名古屋では5cm程度の積雪でも、岐阜に来ると10cm、大垣で15cm、そして関ヶ原では30cmを超えるようなことは、幾度となく経験してきた。要するに、関ヶ原は冬型の気圧配置が強まれば雪になりやすい「雪国に近い気象条件下」にあり、今回も降るべくして降った雪だと言える。
ただし、これまでと違うのは、降雪量と積雪量である。1月24日は6時間の最大降雪量は49cmとなり、過去最高となっている(なお、降雪量ではなく積雪の記録としては、2年前の2022年2月の87cmが過去最高となっており、近年雪の降り方が激しくなっていることを表している)。

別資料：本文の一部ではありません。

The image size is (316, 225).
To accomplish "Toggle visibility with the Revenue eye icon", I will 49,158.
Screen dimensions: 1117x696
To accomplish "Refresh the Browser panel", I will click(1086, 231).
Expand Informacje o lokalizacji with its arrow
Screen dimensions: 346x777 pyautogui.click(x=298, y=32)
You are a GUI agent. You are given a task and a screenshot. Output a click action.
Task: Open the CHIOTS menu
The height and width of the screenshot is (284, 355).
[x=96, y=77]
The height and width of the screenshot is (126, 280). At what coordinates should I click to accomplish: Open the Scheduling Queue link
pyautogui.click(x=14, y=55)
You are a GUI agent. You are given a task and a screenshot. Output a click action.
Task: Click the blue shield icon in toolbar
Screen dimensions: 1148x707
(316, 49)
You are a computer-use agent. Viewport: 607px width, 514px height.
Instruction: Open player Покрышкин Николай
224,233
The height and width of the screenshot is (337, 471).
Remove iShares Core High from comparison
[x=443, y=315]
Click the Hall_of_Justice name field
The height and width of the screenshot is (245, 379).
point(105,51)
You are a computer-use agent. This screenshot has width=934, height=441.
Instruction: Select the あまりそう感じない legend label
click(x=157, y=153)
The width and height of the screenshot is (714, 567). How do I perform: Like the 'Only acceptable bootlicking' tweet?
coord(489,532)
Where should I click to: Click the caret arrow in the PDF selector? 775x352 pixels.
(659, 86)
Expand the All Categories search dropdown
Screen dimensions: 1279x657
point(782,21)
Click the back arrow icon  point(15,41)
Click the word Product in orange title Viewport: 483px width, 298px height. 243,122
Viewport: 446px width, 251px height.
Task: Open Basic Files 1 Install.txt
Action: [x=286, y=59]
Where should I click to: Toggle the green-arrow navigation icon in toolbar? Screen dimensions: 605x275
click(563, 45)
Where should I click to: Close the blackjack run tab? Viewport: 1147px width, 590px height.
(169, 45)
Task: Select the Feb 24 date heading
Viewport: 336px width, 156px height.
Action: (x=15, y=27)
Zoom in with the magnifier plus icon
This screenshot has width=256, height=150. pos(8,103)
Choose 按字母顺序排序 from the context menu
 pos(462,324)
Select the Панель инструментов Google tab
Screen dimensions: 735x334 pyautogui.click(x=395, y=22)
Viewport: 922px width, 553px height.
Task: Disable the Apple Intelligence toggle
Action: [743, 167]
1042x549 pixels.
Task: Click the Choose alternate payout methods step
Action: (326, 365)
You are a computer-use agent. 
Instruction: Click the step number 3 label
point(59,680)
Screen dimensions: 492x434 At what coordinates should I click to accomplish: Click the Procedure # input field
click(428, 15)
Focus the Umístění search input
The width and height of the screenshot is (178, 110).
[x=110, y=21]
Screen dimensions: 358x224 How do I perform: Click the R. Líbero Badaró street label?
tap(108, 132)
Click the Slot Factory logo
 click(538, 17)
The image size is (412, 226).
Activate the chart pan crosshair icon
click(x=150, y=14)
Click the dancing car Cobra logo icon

地球温暖化の影響もあってか、近年日本海の海水温が高いため、北西の季節風は大量の水蒸気の供給を日本海から受けて前例のない雪を降らす。今回、起きた大規模な立ち往生には、そうした背景が考えられる。
■大雪のときに「どのような社会」を目指すのか
新名神が通行できるようになり、関西と東海地方の往来には四日市・亀山・鈴鹿峠ルートが新たに加わったとはいえ、まだまだ名神は日本の流通を担う大動脈であり、閉鎖の判断はかなりの慎重さが求められる。
たとえ100台のクルマのうち、99台が雪道に慣れていて装備が万全だとしても、1台不慣れなクルマがあり一度でもスタックすれば車列は一気に延びる。しかも、尋常ではない降雪があると、1時間停まっているだけで雪はタイヤを埋め、スタッドレスであろうがチェーンを巻こうが動けなくなる。
今回の立ち往生で「閉鎖の判断が遅かった」と一方的に高速道路サイドを責められないのも、これまでにない尋常な降雪の量や、食材をはじめとした生活物資の多くを、手の届く範囲ではなく日本中、あるいは世界中に頼る「物資の輸送依存」体質が、これまでの常識を変えつつあることを考えてしまうからである。
降雪時の高速道路閉鎖に対する「こうすれば大丈夫」という公式的な正解はない。今年もまだ大雪の可能性が残されているし、来年はさらに観測史上最高の積雪がどこかで生じるかもしれない。
そのとき、私たちは雪に挑んでどんなときにも通れるような社会を目指すのか、それとも道路が閉鎖されて数日通勤できなかったり物流が止まったりしても誰も責めない社会を目指すのか。そんなことまで考えてしまう今年の雪事情であった。